- **Extracted data**:
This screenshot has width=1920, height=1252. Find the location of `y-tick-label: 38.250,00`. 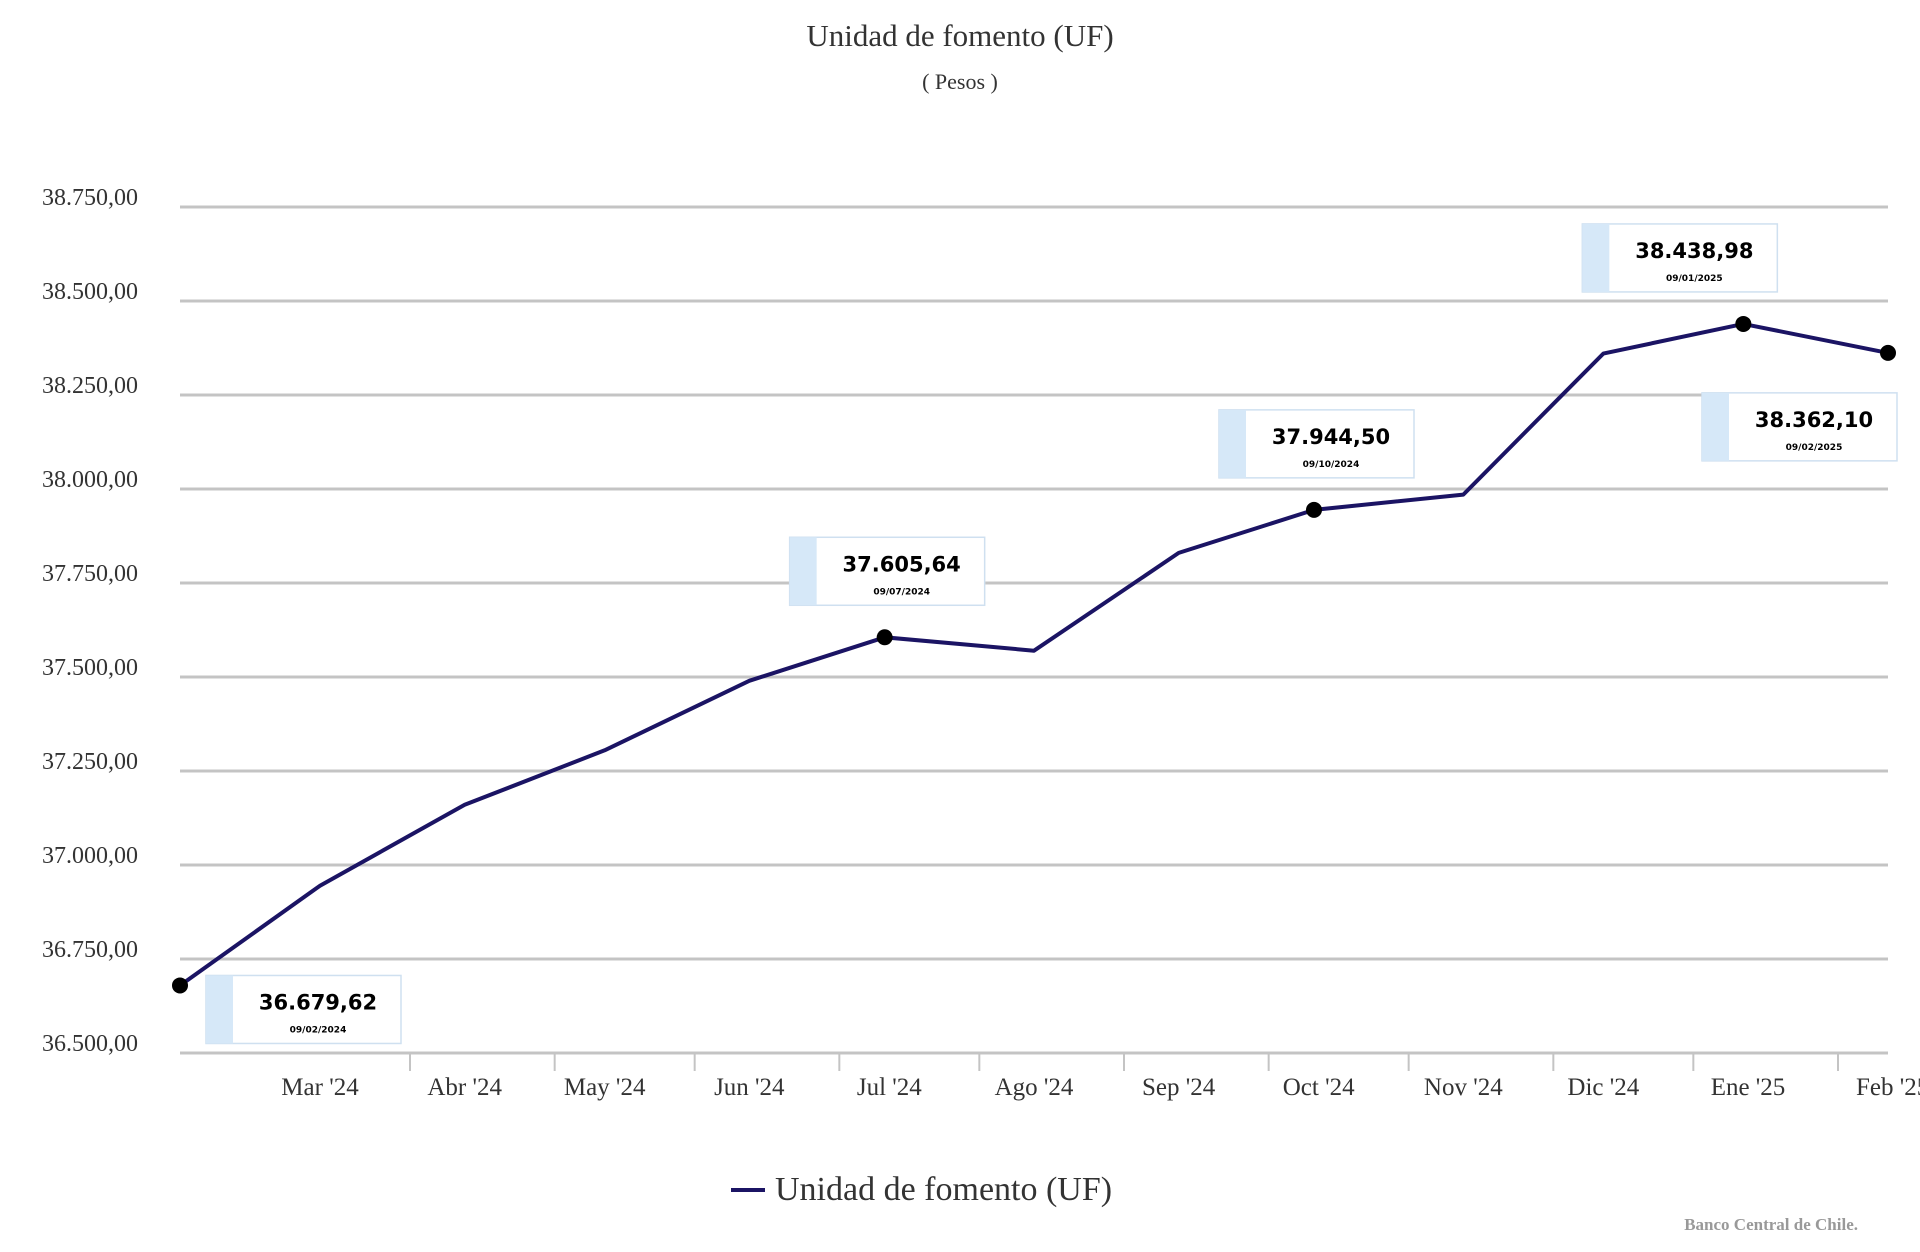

--

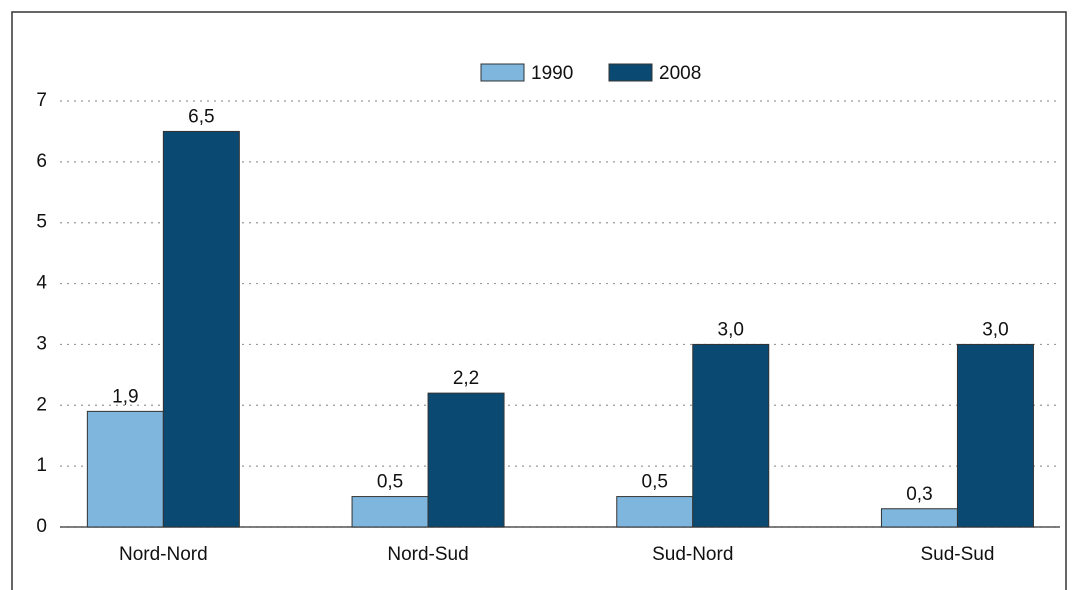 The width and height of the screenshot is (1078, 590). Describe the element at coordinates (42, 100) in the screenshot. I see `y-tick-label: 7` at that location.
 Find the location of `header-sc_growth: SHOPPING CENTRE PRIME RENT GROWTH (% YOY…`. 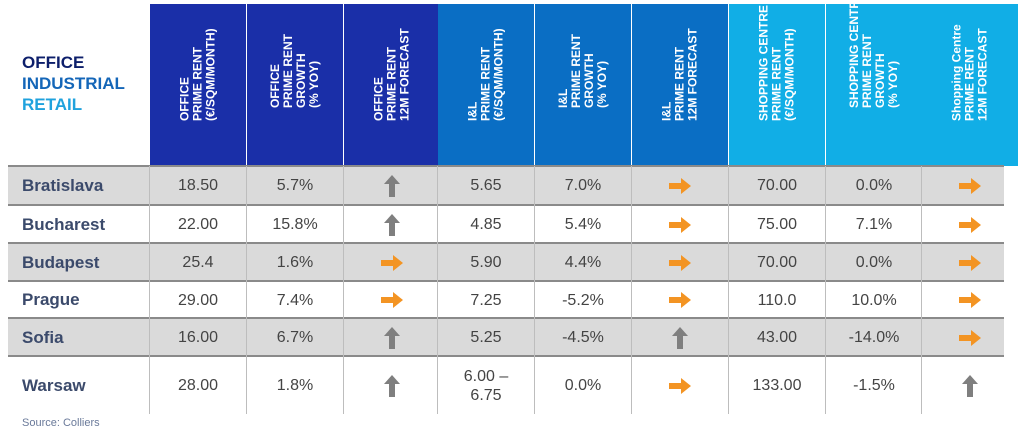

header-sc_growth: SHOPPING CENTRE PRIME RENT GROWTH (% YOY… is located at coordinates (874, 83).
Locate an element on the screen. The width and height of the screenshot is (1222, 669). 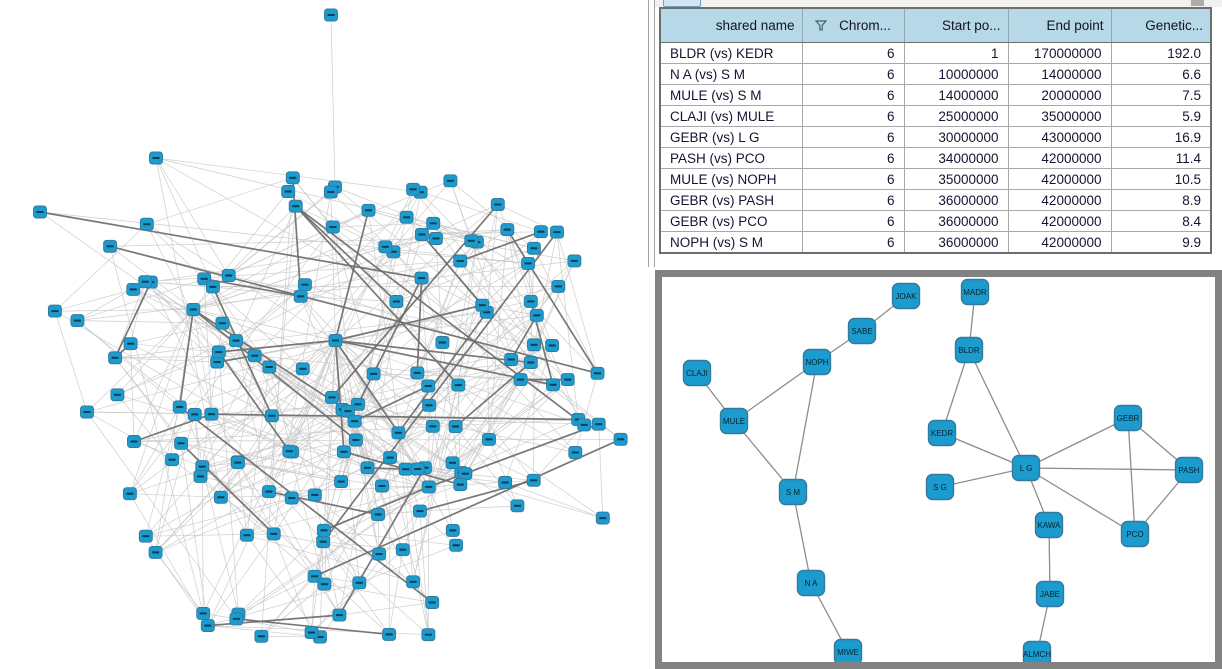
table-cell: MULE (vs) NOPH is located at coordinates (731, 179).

- **Job item**: Reproduce the entries from the line with "The width and height of the screenshot is (1078, 590)." up to and including the line with "header-sc_growth: SHOPPING CENTRE PRIME RENT GROWTH (% YOY… is", replacing "Find the location of" with "Identify the position of" and leaving everything else unchanged. Omit the pictures from your answer.

- **Response for this exercise**:
 The width and height of the screenshot is (1078, 590). Describe the element at coordinates (42, 100) in the screenshot. I see `y-tick-label: 7` at that location.
 Identify the position of `header-sc_growth: SHOPPING CENTRE PRIME RENT GROWTH (% YOY…`. 

header-sc_growth: SHOPPING CENTRE PRIME RENT GROWTH (% YOY… is located at coordinates (874, 83).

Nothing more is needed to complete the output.